DATA LINES:

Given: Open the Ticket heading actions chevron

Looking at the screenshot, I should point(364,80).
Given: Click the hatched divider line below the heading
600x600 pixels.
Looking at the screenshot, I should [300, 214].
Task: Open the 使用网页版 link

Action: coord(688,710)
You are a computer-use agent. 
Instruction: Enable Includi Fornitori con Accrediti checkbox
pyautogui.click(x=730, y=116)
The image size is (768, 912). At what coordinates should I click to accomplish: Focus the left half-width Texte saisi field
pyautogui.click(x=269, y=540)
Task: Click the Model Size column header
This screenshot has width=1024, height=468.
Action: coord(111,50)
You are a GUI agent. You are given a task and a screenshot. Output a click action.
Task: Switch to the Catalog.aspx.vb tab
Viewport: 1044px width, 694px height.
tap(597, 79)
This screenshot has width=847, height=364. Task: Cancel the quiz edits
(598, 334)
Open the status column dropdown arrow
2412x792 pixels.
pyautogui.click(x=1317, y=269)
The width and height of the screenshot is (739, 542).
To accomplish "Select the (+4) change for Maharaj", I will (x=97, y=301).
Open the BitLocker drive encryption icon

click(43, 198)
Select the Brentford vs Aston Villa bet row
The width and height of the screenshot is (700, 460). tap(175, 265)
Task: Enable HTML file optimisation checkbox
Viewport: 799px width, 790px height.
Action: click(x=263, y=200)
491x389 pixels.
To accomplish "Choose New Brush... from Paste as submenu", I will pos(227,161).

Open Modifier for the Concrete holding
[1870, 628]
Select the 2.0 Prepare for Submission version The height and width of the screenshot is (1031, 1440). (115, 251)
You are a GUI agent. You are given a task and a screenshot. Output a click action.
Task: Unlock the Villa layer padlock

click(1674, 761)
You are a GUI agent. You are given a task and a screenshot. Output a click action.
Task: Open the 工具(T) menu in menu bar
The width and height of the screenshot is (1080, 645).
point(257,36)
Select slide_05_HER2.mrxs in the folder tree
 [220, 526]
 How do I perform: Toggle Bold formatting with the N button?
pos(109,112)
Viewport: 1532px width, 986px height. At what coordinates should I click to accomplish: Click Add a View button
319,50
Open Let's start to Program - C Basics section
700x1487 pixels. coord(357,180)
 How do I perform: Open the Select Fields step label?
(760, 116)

WHAT IS NEEDED:
Output every line of the data above as a JSON list of strings, one string per line, leaving out blank lines.

TASK SOLUTION:
[
  "Given: Open the Ticket heading actions chevron",
  "Looking at the screenshot, I should point(364,80).",
  "Given: Click the hatched divider line below the heading",
  "600x600 pixels.",
  "Looking at the screenshot, I should [300, 214].",
  "Task: Open the 使用网页版 link",
  "Action: coord(688,710)",
  "You are a computer-use agent. ",
  "Instruction: Enable Includi Fornitori con Accrediti checkbox",
  "pyautogui.click(x=730, y=116)",
  "The image size is (768, 912). At what coordinates should I click to accomplish: Focus the left half-width Texte saisi field",
  "pyautogui.click(x=269, y=540)",
  "Task: Click the Model Size column header",
  "This screenshot has width=1024, height=468.",
  "Action: coord(111,50)",
  "You are a GUI agent. You are given a task and a screenshot. Output a click action.",
  "Task: Switch to the Catalog.aspx.vb tab",
  "Viewport: 1044px width, 694px height.",
  "tap(597, 79)",
  "This screenshot has width=847, height=364. Task: Cancel the quiz edits",
  "(598, 334)",
  "Open the status column dropdown arrow",
  "2412x792 pixels.",
  "pyautogui.click(x=1317, y=269)",
  "The width and height of the screenshot is (739, 542).",
  "To accomplish \"Select the (+4) change for Maharaj\", I will (x=97, y=301).",
  "Open the BitLocker drive encryption icon",
  "click(43, 198)",
  "Select the Brentford vs Aston Villa bet row",
  "The width and height of the screenshot is (700, 460). tap(175, 265)",
  "Task: Enable HTML file optimisation checkbox",
  "Viewport: 799px width, 790px height.",
  "Action: click(x=263, y=200)",
  "491x389 pixels.",
  "To accomplish \"Choose New Brush... from Paste as submenu\", I will pos(227,161).",
  "Open Modifier for the Concrete holding",
  "[1870, 628]",
  "Select the 2.0 Prepare for Submission version The height and width of the screenshot is (1031, 1440). (115, 251)",
  "You are a GUI agent. You are given a task and a screenshot. Output a click action.",
  "Task: Unlock the Villa layer padlock",
  "click(1674, 761)",
  "You are a GUI agent. You are given a task and a screenshot. Output a click action.",
  "Task: Open the 工具(T) menu in menu bar",
  "The width and height of the screenshot is (1080, 645).",
  "point(257,36)",
  "Select slide_05_HER2.mrxs in the folder tree",
  " [220, 526]",
  " How do I perform: Toggle Bold formatting with the N button?",
  "pos(109,112)",
  "Viewport: 1532px width, 986px height. At what coordinates should I click to accomplish: Click Add a View button",
  "319,50",
  "Open Let's start to Program - C Basics section",
  "700x1487 pixels. coord(357,180)",
  " How do I perform: Open the Select Fields step label?",
  "(760, 116)"
]